Paul Rayment, an émigré to Australia, loses his leg in a bicycle accident. He requires a nurse and after some mismatches, hires the sturdy Croatian, Marijana Jokic. She is hardworking, practical and has nice calves. Without further ado, he falls in love with her, then, bit by bit, falls in love with the rest of her family, including the Apollo-like son, who needs someone to finance his military school education, the beautiful little sister who suspects something is up, the shoplifting daughter in need of rescue, and the skinny-assed jealous husband. After first designing to spirit their mother away, Paul settles for simply being the godfather. Yet something else is going on here, something that keeps interrupting the love story. Something deeply weird.

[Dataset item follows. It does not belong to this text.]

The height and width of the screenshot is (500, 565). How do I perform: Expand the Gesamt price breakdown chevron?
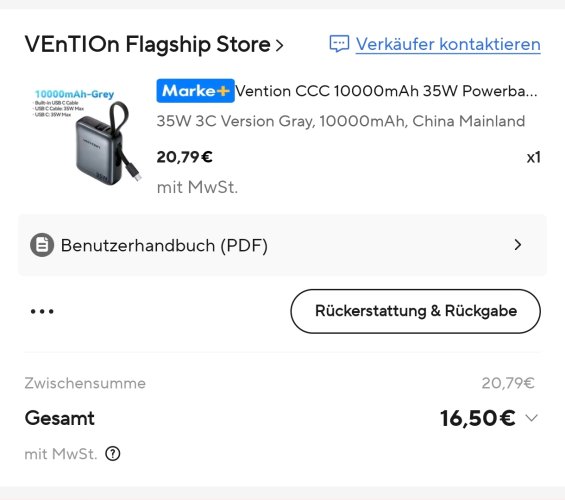pyautogui.click(x=531, y=418)
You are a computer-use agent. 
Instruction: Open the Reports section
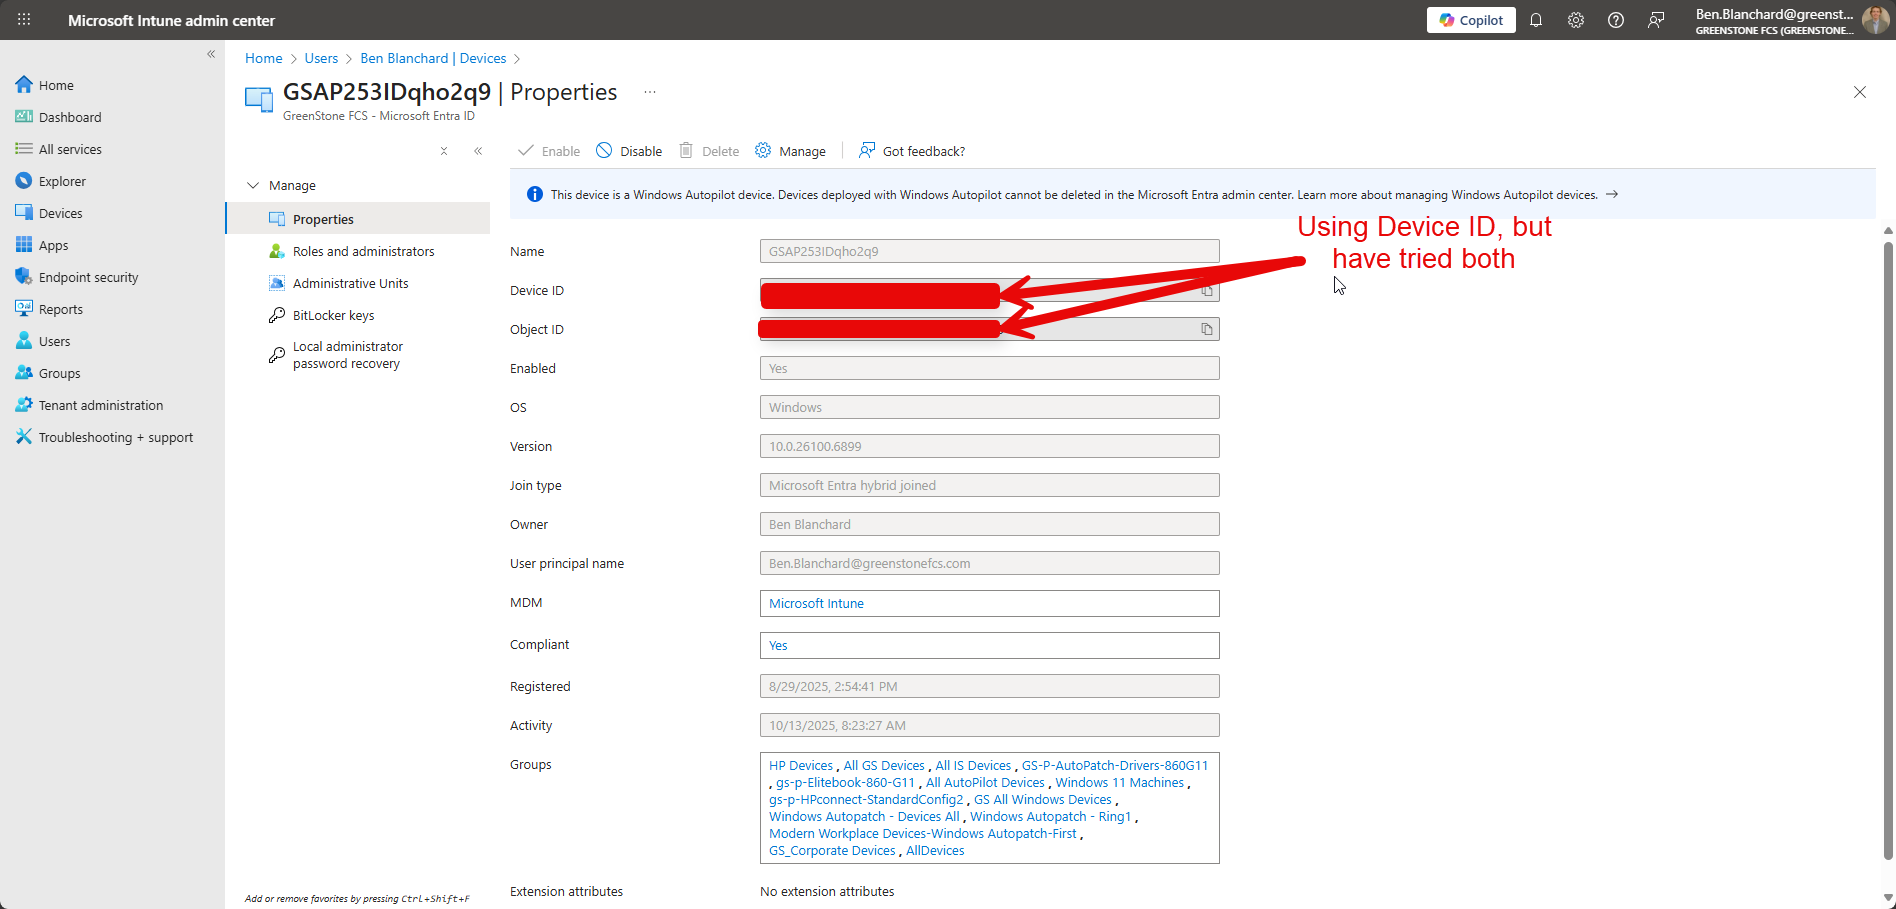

At the beginning of the book, just as Paul is about to go under the anesthesia for his amputation, he hears the clacking of typewriter keys. Huh? In the middle of Paul’s romantic agony, Elizabeth Costello, famous Australian author, shows up on his doorstep. She is here (sent here?) to nag him. Elizabeth Costello urges him to channel his erotic feelings towards another lady, not Marijana, but a blind woman, Marianna. Her blindness seems to pair up better with his missing leg. Besides Marianna is single too, not encumbered with a husband and family like Marijana. Who is this Elizabeth Costello? She seems to know a lot of about him. After a while Paul starts to think he is losing his mind. Because it can’t be-- He can’t be--

I really enjoyed this book, as I have enjoyed all the Coetzee novels I have read so far. He is good at entwining abstract themes of human freedom, the nature of reality, and morality with compelling tales of obsessions, sexual and otherwise. That way the medicine goes down easy.  Slow Man seems to be a novel about a closed up fussy man who has squandered his life collecting old photographs when suddenly he realizes he has a last chance at love. This conventional plot is interrupted by Elizabeth Costello butting in to give him all the good reasons why he should not break up this woman’s marriage and interfere in her family’s happiness. Elizabeth Costello is not only the voice of common sense - she seems personally interested in the outcome. Paul’s stubbornness annoys her. In some ways, she plays the role of God here. Isn’t she prodding him towards the morally correct outcome as well as the logistically elegant outcome?  She grows weary when he does not obey.

The novel is also a meditation on what it means to be physically disabled, how hard it is to get up the stairs, get out of a taxi, get a girlfriend. A proud man is humbled and the humiliation opens his eyes. Excellent writing.   The novel works on many levels.